Location
- Country: Germany
- States: North Rhine-Westphalia

Physical characteristics
- • coordinates: 51°02′38″N 7°31′49″E﻿ / ﻿51.0440°N 7.5303°E
- • location: Agger
- • coordinates: 50°59′19″N 7°33′09″E﻿ / ﻿50.9885°N 7.5526°E

Basin features
- Progression: Agger→ Sieg→ Rhine→ North Sea

= Rospebach =

River in Germany

Rospebach (/de/) is a river in North Rhine-Westphalia, Germany. It is 7.8 km (4.85 mi) long and flows into the Agger river near Gummersbach.

== Name ==
The river was first mentioned in writing in 1575 as "Rooßbach," while the town of Rospe appeared in documents as Rosepe as early as 1150.

== Geography ==
The source of Rospebach is on the southern slope of the Arzhöhe, about 800 meters southeast of Gummersbach district of Herreshagen at an altitude of 317 meters above sea level. From here, it flows primarily south through Wasserfuhr, Gummersbach, and Mühle before reaching 168 meters above sea level near Vollmerhausen, joining the Agger. On its way from source to mouth, the Rospebach overcomes 149 meters in altitude, corresponding to an average bed slope of 18.2%.

== Environment ==
According to the study led by the Ministry for the Environment and Nature Conservation, Agriculture and Consumer Protection of the State of North Rhine-Westphalia, the Rospebach predominately has a water quality of 2. This means that the stream is considered to be moderately polluted over long stretches. The river's structural quality is assigned to structural quality classes 6 and 7 for more than 70% of the river's course. The course of the river is greatly altered to 38% completely.

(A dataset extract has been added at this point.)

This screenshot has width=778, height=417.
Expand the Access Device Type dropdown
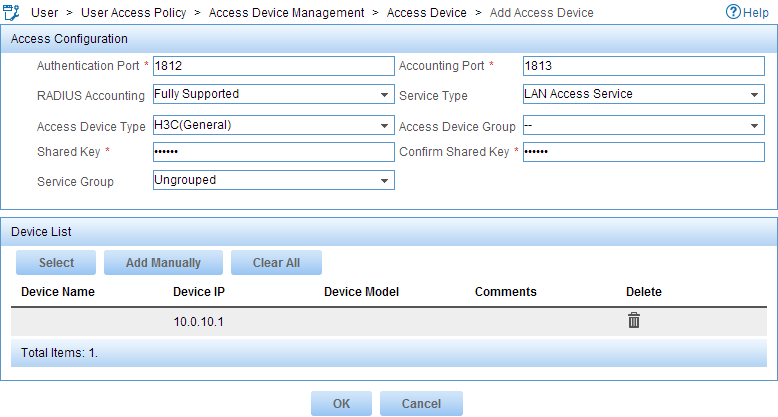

After a distance of roughly 1 km, the stream reaches the Wasserfuhr district. From here, the course of the river is accompanied by traffic routes: in the town itself by district road 42, behind Wasserfuhr from the north there is federal road 256 and on the eastern slope of the valley the Volmetalbahn. The federal highway and railway accompany the river to its mouth in the Agger.